Why is it ok to choose an arbitrary point when calculating the intersection of two planes?

The intersection line can be parametrized as

$$g: \mathbb{R} \longrightarrow \mathbb{R}^3,\ t \longmapsto a + tv,$$

where $a$ is an arbitrary point lying on the line and $v$ is a directional vector. In the answer you quoted, $v$ was already calculated, so only $a$ misses. We try $y = 0$ and get the solution $a = (x, y, z) = (0, 0, 1)$. In general, you always need one particular solution of the corresponding linear equation system.

Sometimes guessing a variable does not immediately lead you to success, as it can be seen for instance in the second answer you quoted with $z = 0$. If this is the case, you can try to set another variable to $0$. This will work (in the case $z = 0$, otherwise similar), since every line in the $(x, y)$-plane goes through at least one point with coordinates $(x, 0)$ or $(0, y)$ (draw the picture).

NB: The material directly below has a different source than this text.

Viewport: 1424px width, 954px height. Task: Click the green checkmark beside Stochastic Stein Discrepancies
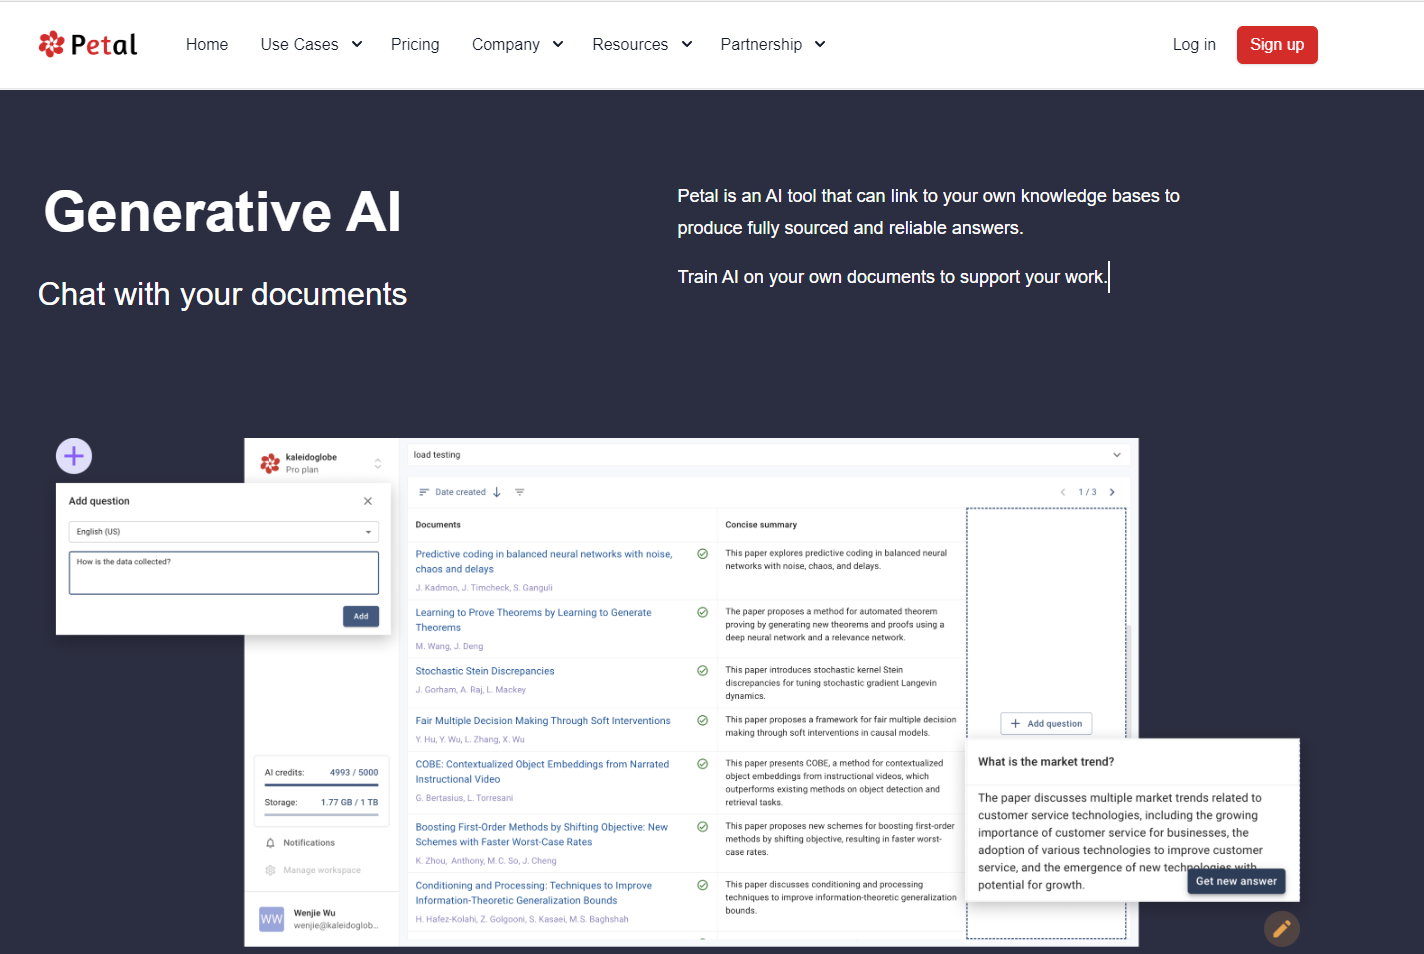[x=701, y=671]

The intersection of two non-parallel planes is a line. That line can be given by the equation $\mathbf{r}(t)=\mathbf{r}_0 + t\mathbf{L}$ where $\mathbf{L}$ is a direction vector. If $\mathbf{L}$ has all nonzero components (the "typical" situation), then any given one of the variables will be zero at some point on the line (in general different points for each). You can pick the $\mathbf{r}_0$ of the line to be one of those points. This is just a matter of convenience, it doesn't have some deep significance.

On the other hand, if the direction vector has a zero component (which geometrically means that the line is directed parallel to one of the coordinate planes) and you pick that coordinate to set equal to zero then you will probably get an inconsistent system. You can just pick a different coordinate to set equal to zero; one of the three will necessarily work.

Alternatively, you can approach solving the two linear equations in three unknowns directly by using Gaussian elimination (which you have probably learned at some point for systems of two linear equations in two unknowns). In this problem you can eliminate $x$ in the second equation, changing it to $-y-4z+4=0$, and then use that equation to eliminate $y$ in the first equation, changing it to $x-7z+7=0$. Now you read these new equations as $x=7z-7,y=-4z+4$ where $z$ is free, which can be easily translated into an equation of the line. If the line turns out to be parallel to a coordinate plane, this procedure will tell you that directly without needing to guess-and-check.